Screenshot grounding data

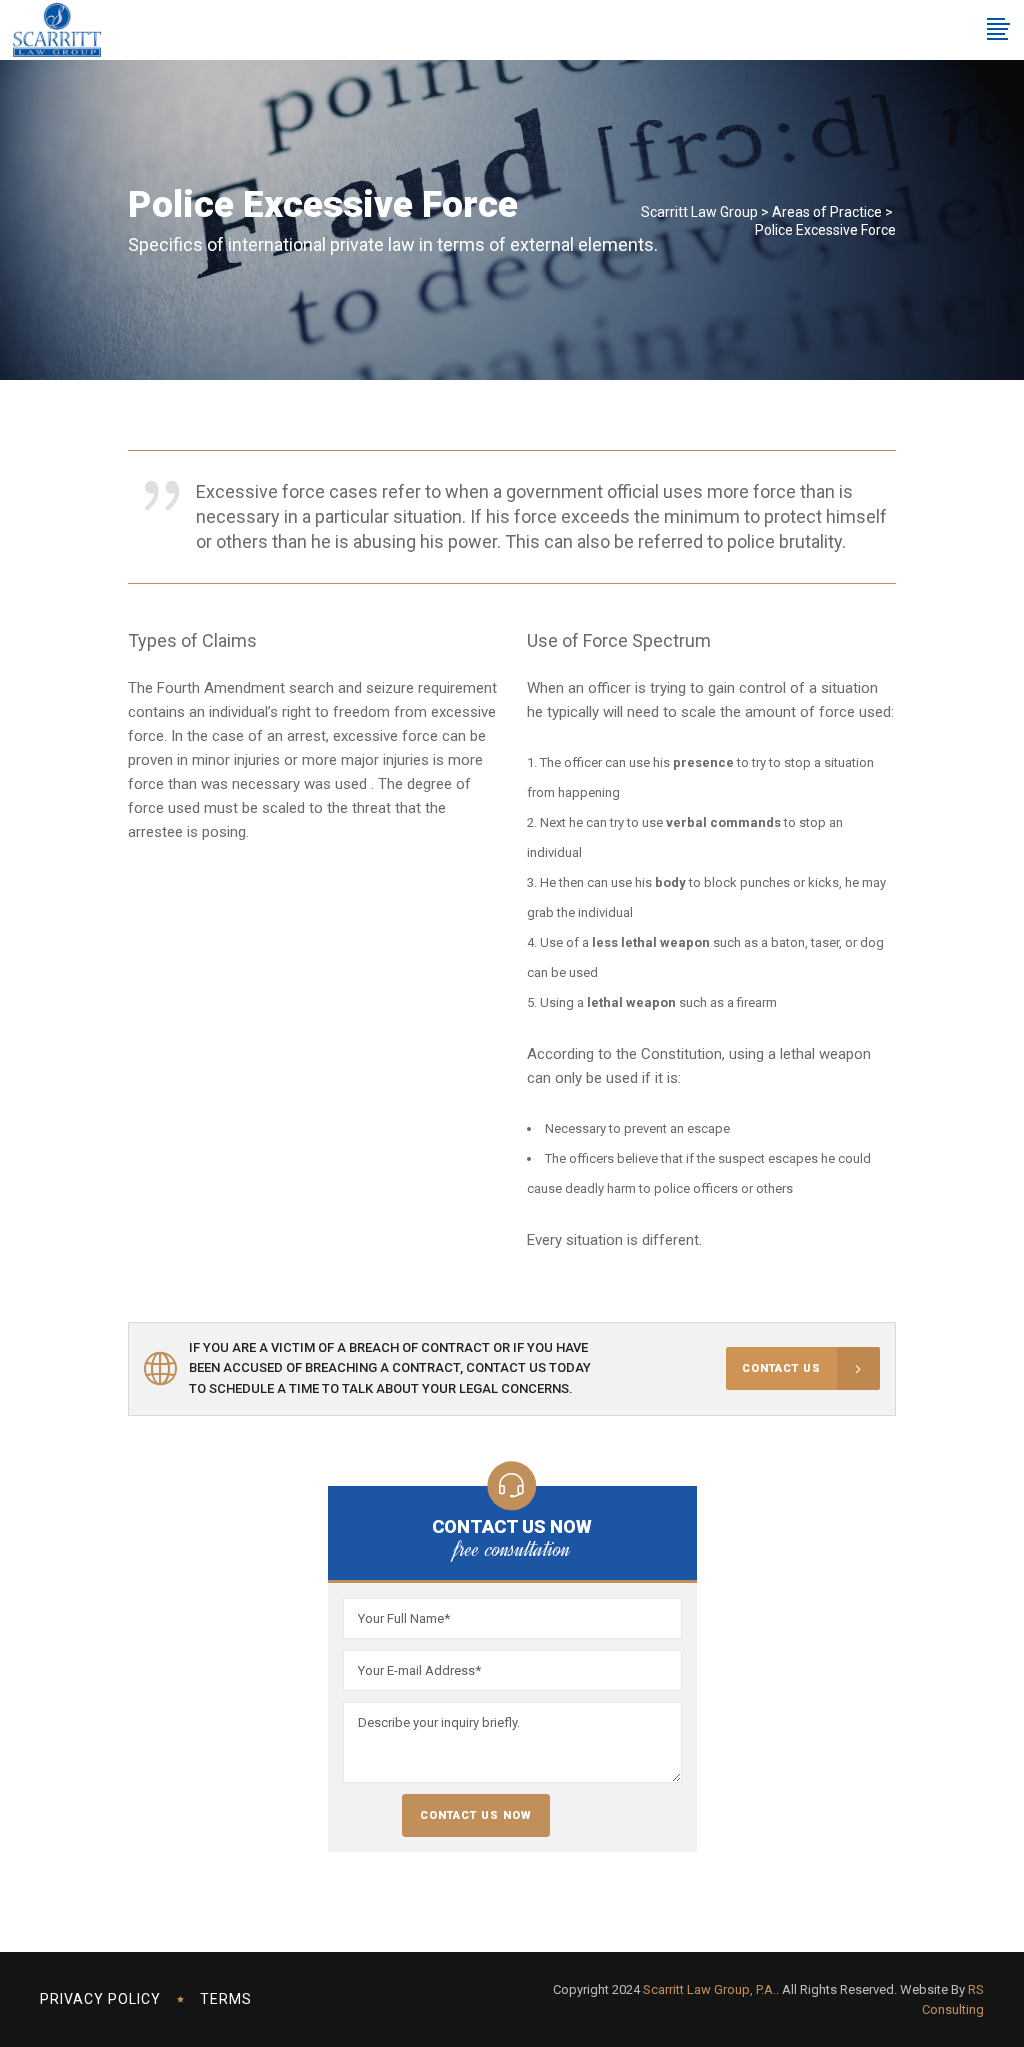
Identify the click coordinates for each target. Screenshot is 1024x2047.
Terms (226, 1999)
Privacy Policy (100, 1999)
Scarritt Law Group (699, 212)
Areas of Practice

▸ WORK TASK
Please output every entry above exactly, without the pictures.

▸ WORKED SOLUTION
Identify the click coordinates for each target. Screenshot is 1024x2047.
Terms (226, 1999)
Privacy Policy (100, 1999)
Scarritt Law Group (699, 212)
Areas of Practice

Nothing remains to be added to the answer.